High Level API Finite Element Methods based on ExtendableGrids and ExtendableFEMBase

Primary LanguageJuliaMIT LicenseMIT

Build status DOI

ExtendableFEM

High Level API Finite Element Methods based on ExtendableGrids.jl (for grid management) and ExtendableFEMBase.jl (for finite element basis functions and dof management). It offers a ProblemDescription interface, that basically involves assigning Unknowns and Operators. Such operators usually stem from a weak formulation of the problem and mainly consist of three types that can be customized via kernel functions:

  • BilinearOperator,
  • LinearOperator,
  • NonlinearOperator (that automatically assemble Newton's method by automatic differentiation)

Quick Example

The following minimal example demonstrates how to setup a Poisson problem.

using ExtendableFEM
using ExtendableGrids

# build/load any grid (here: a uniform-refined 2D unit square into triangles)
xgrid = uniform_refine(grid_unitsquare(Triangle2D), 4)

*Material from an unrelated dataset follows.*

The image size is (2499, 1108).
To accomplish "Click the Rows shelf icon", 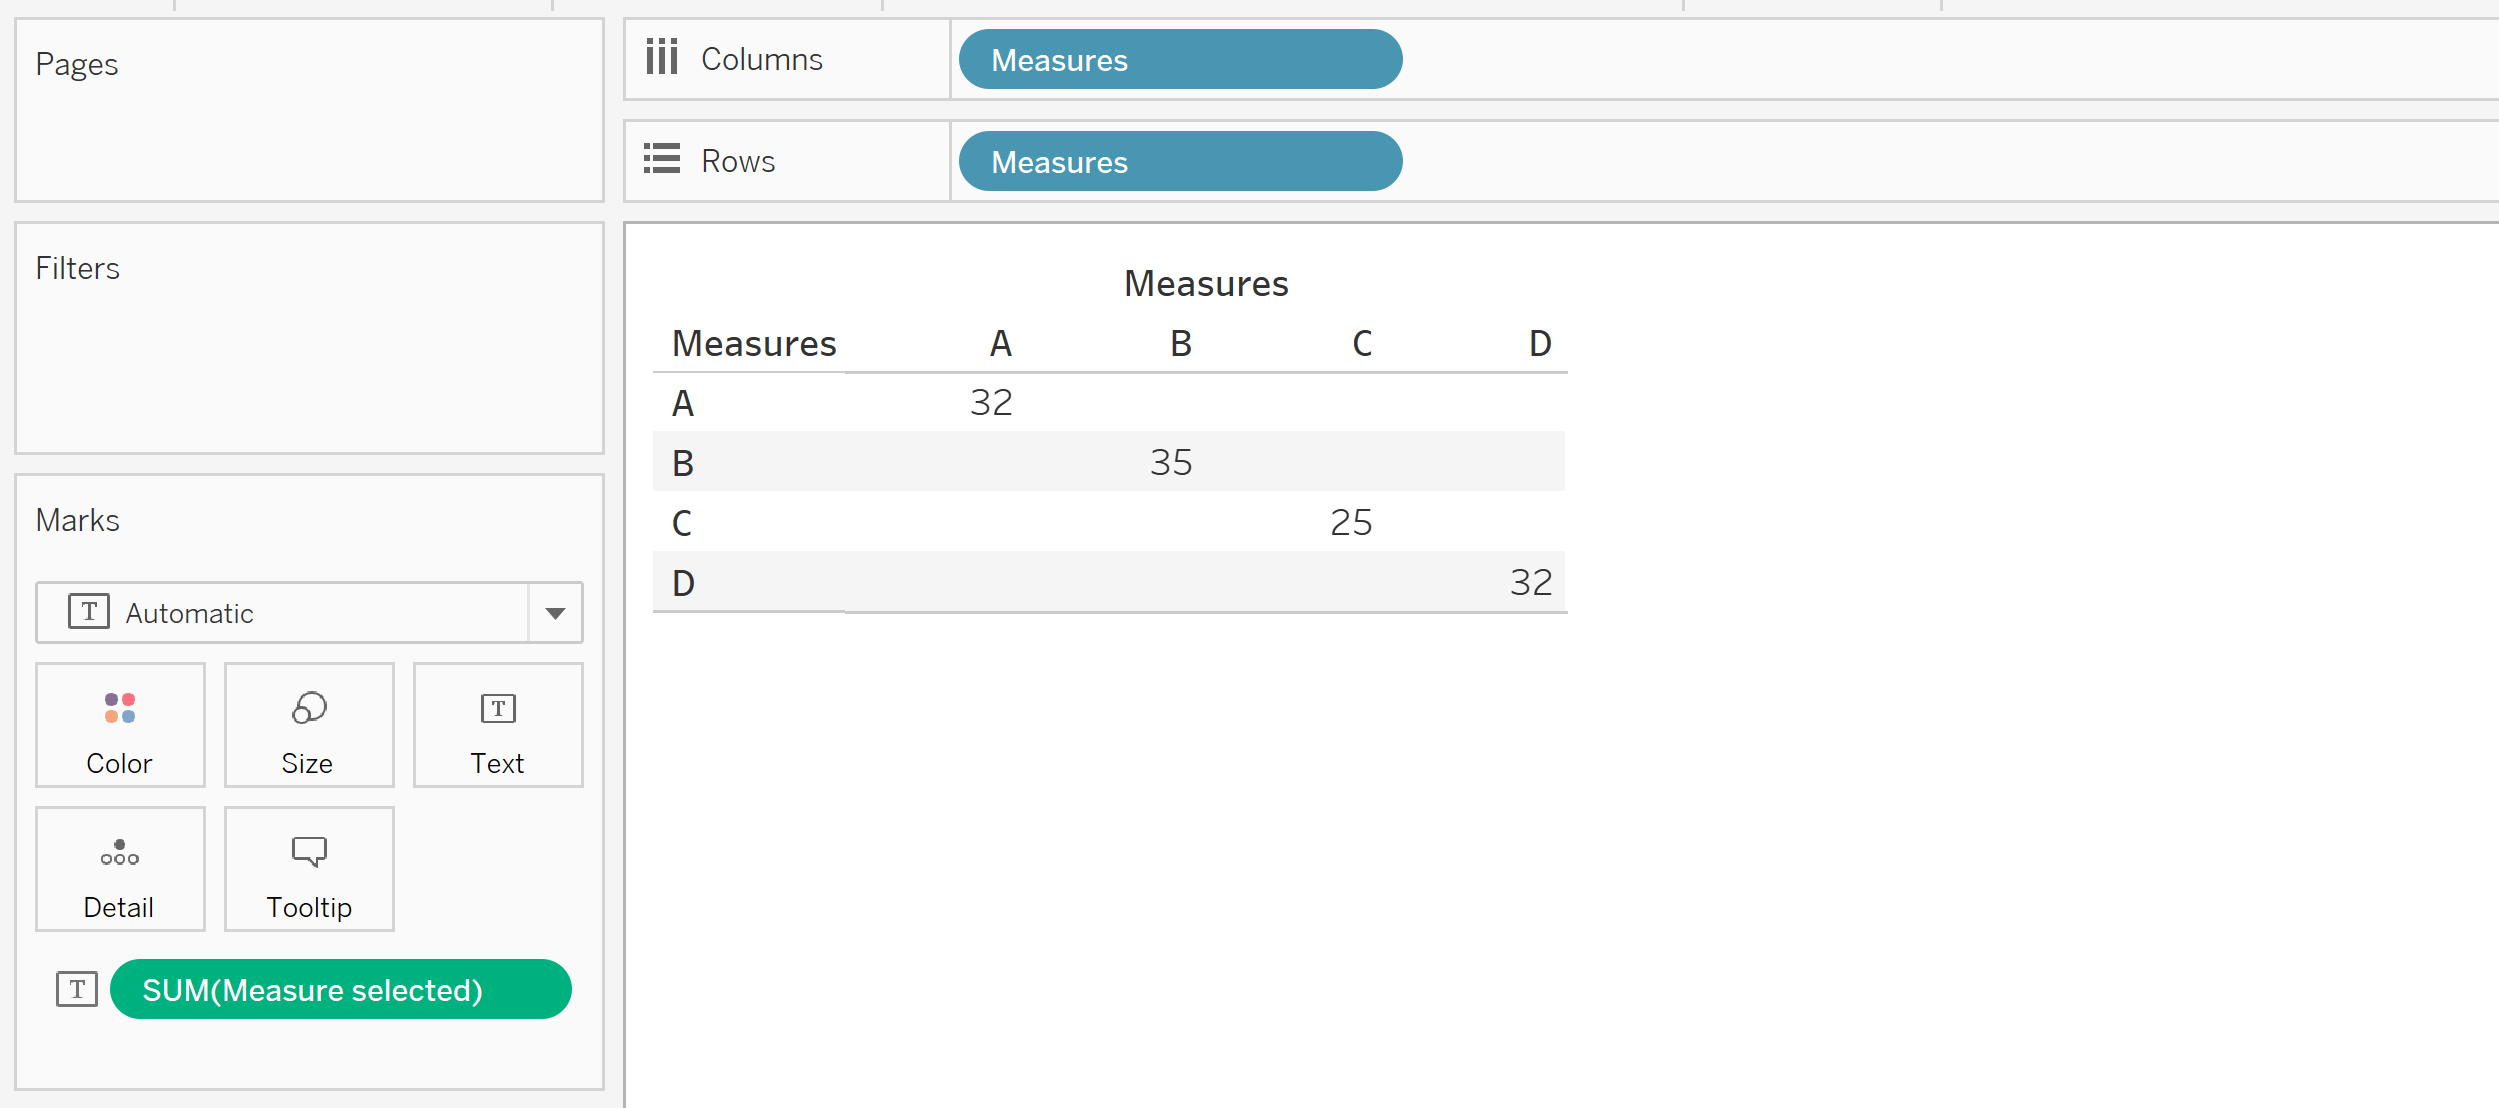I will [662, 159].
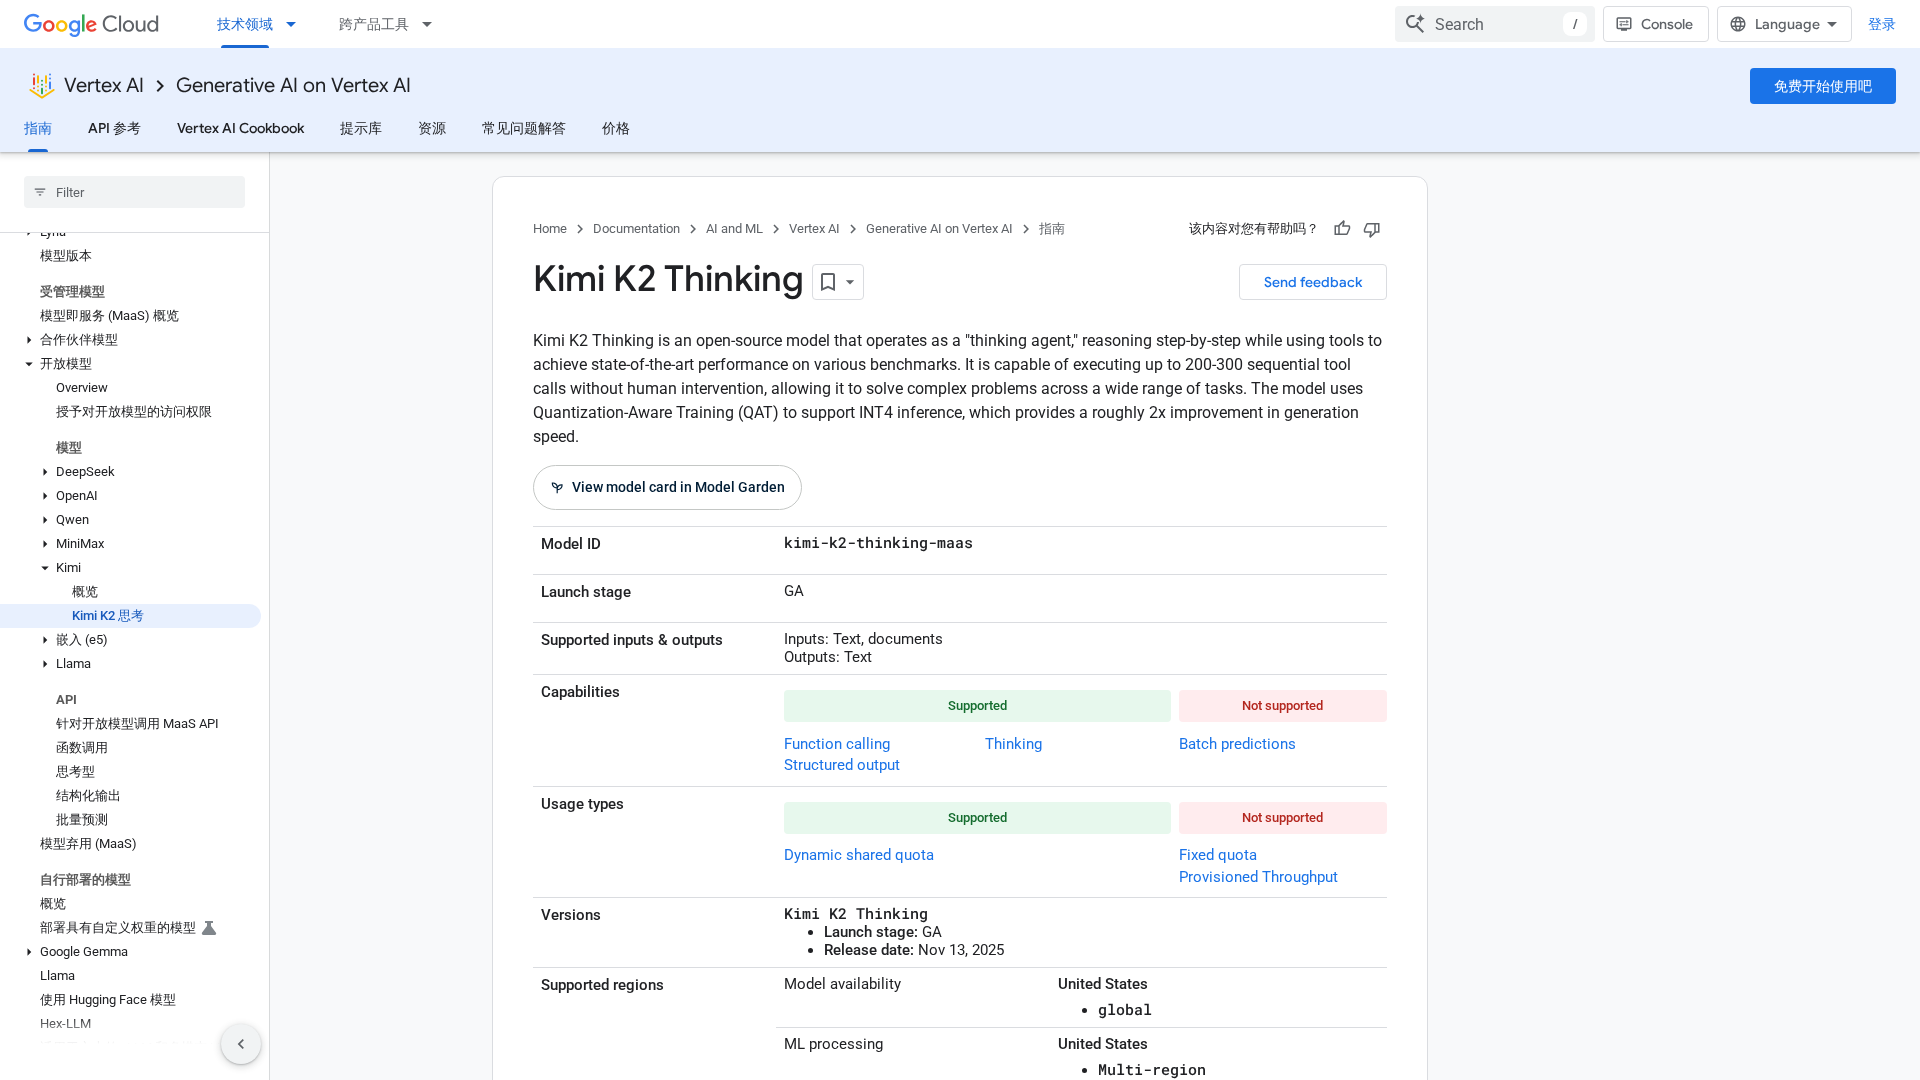Collapse the sidebar with the chevron button
The width and height of the screenshot is (1920, 1080).
point(241,1044)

# create empty PDE description
PD = ProblemDescription()

# create and assign unknown
u = Unknown("u"; name = "potential")
assign_unknown!(PD, u)

# assign Laplace operator
assign_operator!(PD, BilinearOperator([grad(u)]; factor = 1e-3))

# assign right-hand side data
function f!(fval, qpinfo)
    x = qpinfo.x # global coordinates of quadrature point
    fval[1] = x[1] * x[2]
end
assign_operator!(PD, LinearOperator(f!, [id(u)]))

# assing boundary data (here: u = 0)
assign_operator!(PD, HomogeneousBoundaryData(u; regions = 1:4))

# discretise = choose FESpace
FEType = H1Pk{1,2,3} # cubic H1-conforming element with 1 component in 2D
FES = FESpace{FEType}(xgrid)

# solve
sol = solve!(Problem, [FES])

# plot
using PyPlot
plot(id(u), sol; Plotter = PyPlot)